## begin Selected excerpt

The model 122 can be or can otherwise include various
machine-learned models such as neural networks (e.g., deep neural
networks) or other multi-layer non-linear models. Neural networks
can include recurrent neural networks (e.g., long short-term memory
recurrent neural networks), feed-forward neural networks, or other
forms of neural networks. The model 122 can receive an input 124
including, at least, data indicative of the job posting 112. The
model 122 can be trained to provide a model output 126 that is
indicative of the portion 116 of the textual content 114 that is
descriptive of one or more skill(s) associated with the job based
at least in part on the input 124.
[0021] The model 122 can be trained using various training or
learning techniques, such as, for example, backwards propagation of
errors. In some implementations, performing backwards propagation
of errors can include performing truncated backpropagation through
time. A model trainer (e.g., of the computing system 104, of
another computing system) can perform a number of generalization
techniques (e.g., weight decays, dropouts, etc.) to improve the
generalization capability of the models being trained.
[0022] The model 122 can be trained using suitable training data.
For instance, the training data can include labeled job posting
training data with labeled sections (e.g., requirements,
responsibilities, company overview, compensation, work environment,
other sections). The model 122 can be trained to assign a section
category to a string with a probability. The model 122 can be based
at least in part on bag of words and can use features such as
n-grams and skip-grams. Transition rules can also be encoded into
the overall logic of the model 122. The transition rules can
indicate the probability of observing a certain section category
after observing one category. The model 122 can be tested using new
job postings with known sections to determine the accuracy of the
model 122.
[0023] The computing system can access a database 128 that includes
data indicative of a vocabulary. The vocabulary can include a clean
list of skills, which can be used to perform string based matching,
as further described herein. The vocabulary can be built from
various sources including to online professional networks, job
boards, blogs, news articles, resumes, user profiles (e.g., on job
searching sites), etc. The vocabulary can include skills that have
been cleaned, for example, by a cleaner engine and/or a spell
correction engine that takes a raw skill term/phrase (e.g., parsed
from the sources) as an input and outputs a clean skill term/phrase
and/or an empty string. The cleaning can include removing unwanted
symbols (e.g., punctuation), removing unwanted numbers, removing
stop words, removing skill specific stop words, stemming,
synonym/acronym conversion, and/or other procedures. The vocabulary
can be used to help identify the skills of the job posting 112.
[0024] FIG. 2 depicts a flow chart of an example method 200 of
extracting job skills from a job posting according to example
embodiments of the present disclosure. One or more portion(s) of
method 200 can be implemented by a user computing device (e.g.,
102) and/or other computing device(s) (e.g., 110), such as, for
example, those shown in FIGS. 1 and 4. One or more portion(s) of
method 200 can be implemented as an algorithm on the hardware
(e.g., computer components of FIG. 4) to perform the
computer-implemented function(s) as set forth in the claims. FIG. 2
depicts steps performed in a particular order for purposes of
illustration and discussion. Those of ordinary skill in the art,
using the disclosures provided herein, will understand that the
steps of any of the methods discussed herein can be adapted,
rearranged, expanded, omitted, or modified in various ways without
deviating from the scope of the present disclosure.

## end Selected excerpt
## begin Given records

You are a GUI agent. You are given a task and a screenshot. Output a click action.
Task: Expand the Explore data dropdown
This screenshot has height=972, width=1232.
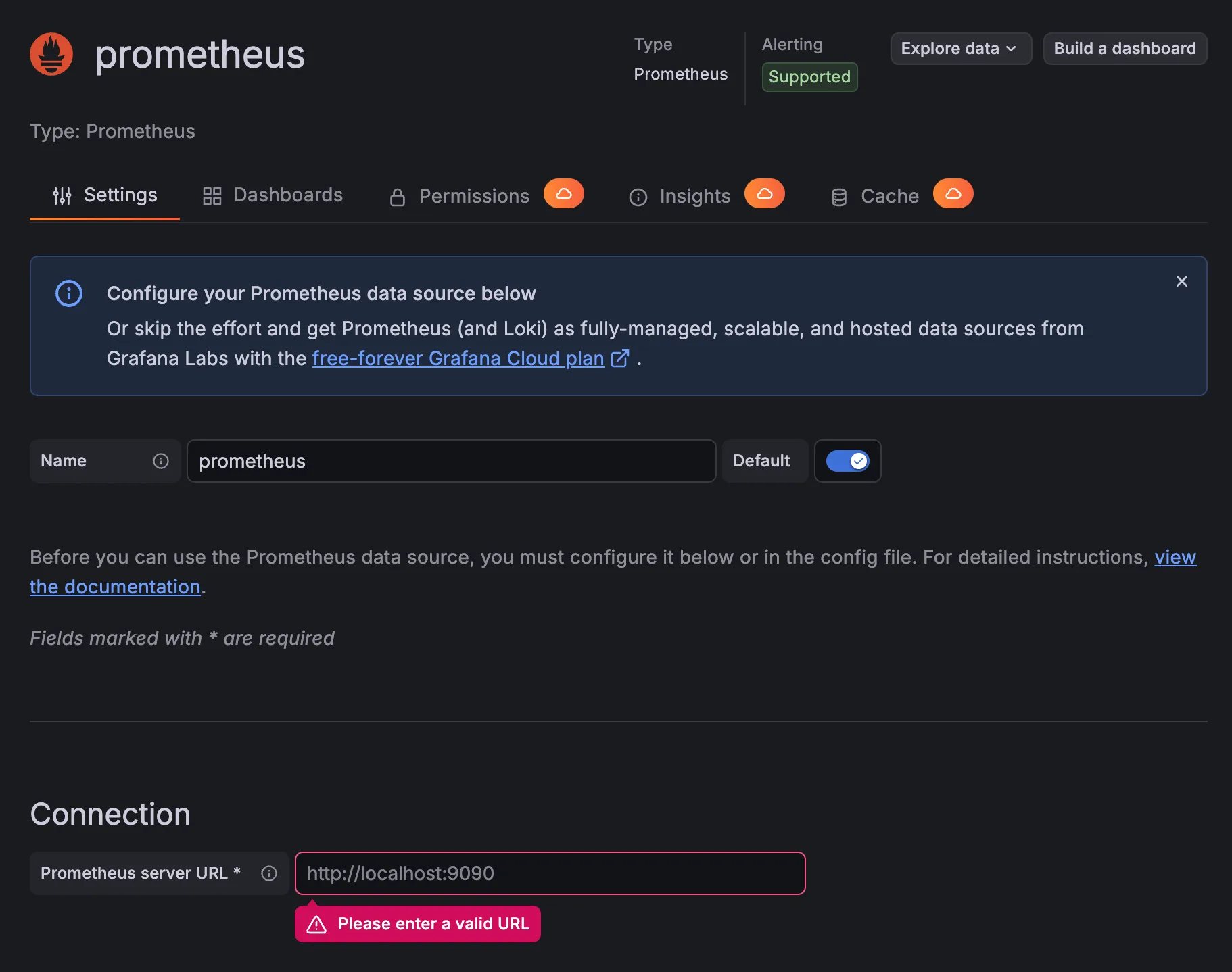pyautogui.click(x=960, y=49)
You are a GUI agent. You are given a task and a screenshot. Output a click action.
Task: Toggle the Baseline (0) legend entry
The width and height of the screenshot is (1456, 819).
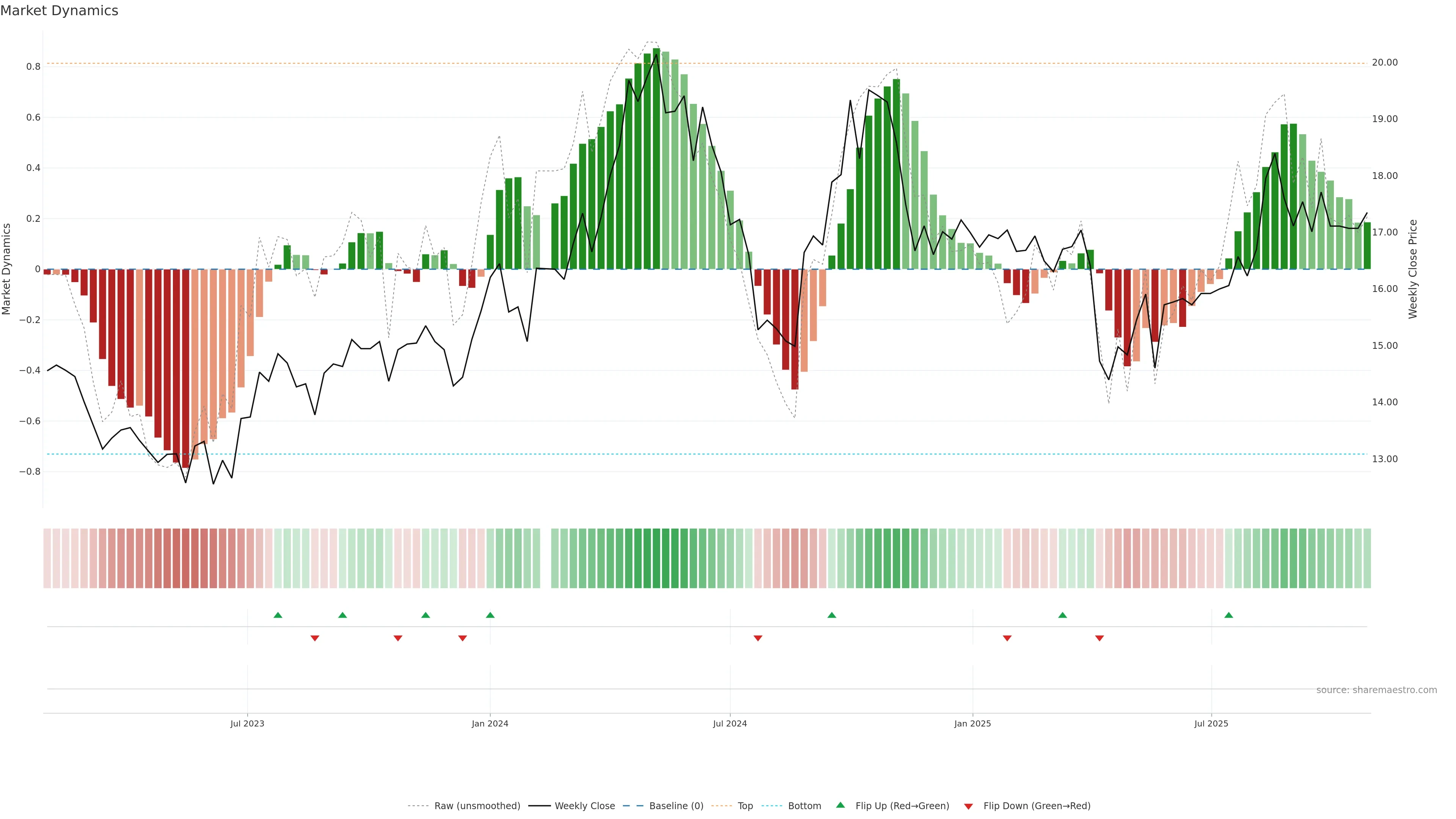[676, 805]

## end Given records

▶ Tasks to carry out:
(a) Using the excerpt on extracting skills from job postings, answer these:
(i) What training technique is named as an example for training the model 122?
(ii) Which two features can the model 122 use?
(iii) Which engines can clean the raw skill terms?
(b) Copy out both records word for word, leaving the pictures out.

▶ Responses to the tasks:
(a)
(i) Backwards propagation of errors.
(ii) N-grams and skip-grams.
(iii) A cleaner engine and/or a spell correction engine.

(b)
You are a GUI agent. You are given a task and a screenshot. Output a click action.
Task: Expand the Explore data dropdown
This screenshot has height=972, width=1232.
pyautogui.click(x=960, y=49)
You are a GUI agent. You are given a task and a screenshot. Output a click action.
Task: Toggle the Baseline (0) legend entry
The width and height of the screenshot is (1456, 819).
[676, 805]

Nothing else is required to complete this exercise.